##### DATA IN THIS EXERCISE #####

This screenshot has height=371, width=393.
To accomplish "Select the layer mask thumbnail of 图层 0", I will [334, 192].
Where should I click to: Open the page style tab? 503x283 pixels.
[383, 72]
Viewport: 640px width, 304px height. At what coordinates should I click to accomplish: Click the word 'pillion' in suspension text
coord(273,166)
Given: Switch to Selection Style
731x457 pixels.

#####
##### DATA IN THIS EXERCISE #####

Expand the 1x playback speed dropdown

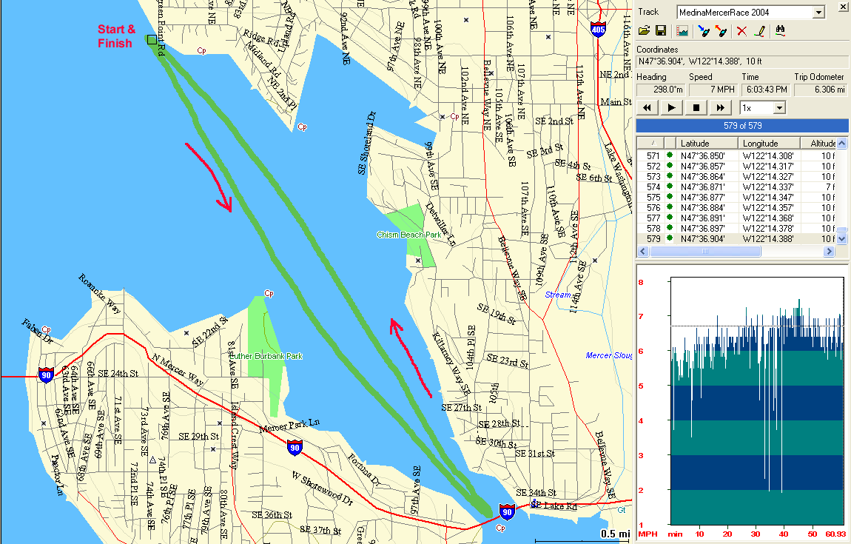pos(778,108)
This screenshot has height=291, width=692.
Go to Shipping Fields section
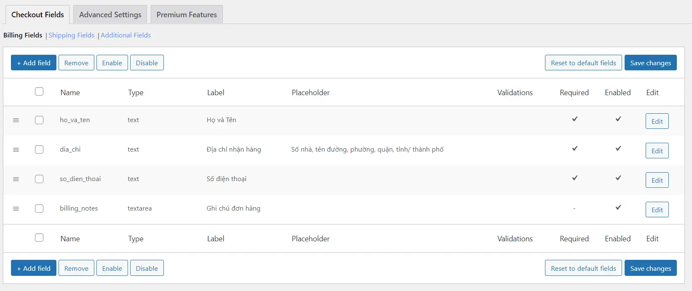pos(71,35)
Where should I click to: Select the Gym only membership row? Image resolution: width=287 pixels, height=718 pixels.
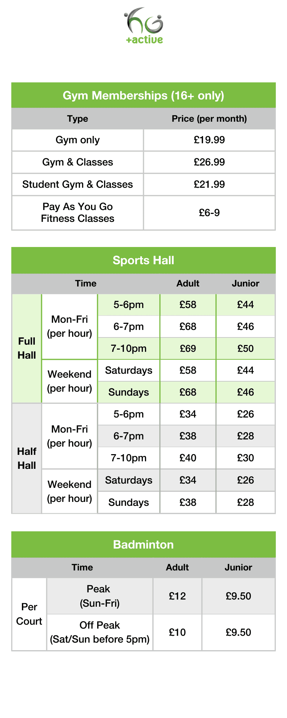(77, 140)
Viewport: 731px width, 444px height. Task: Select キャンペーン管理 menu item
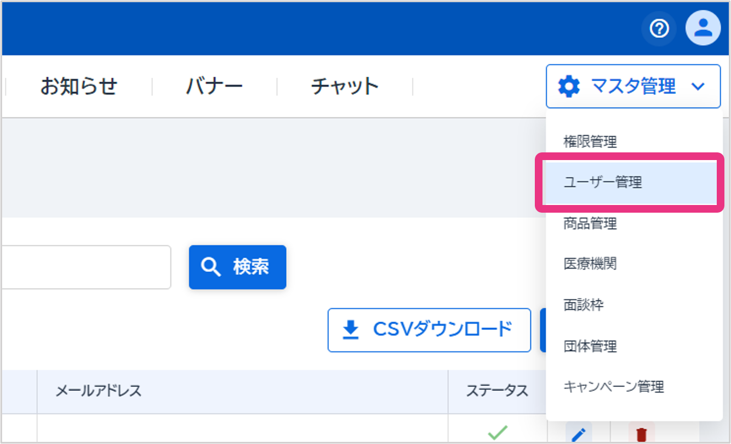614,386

#####

• [ASSIGNED TASK]:
Which lines in the data above hold the string "screenshot"? Show each one.

• [RESPONSE TO THE TASK]:
This screenshot has height=371, width=393.
This screenshot has height=291, width=692.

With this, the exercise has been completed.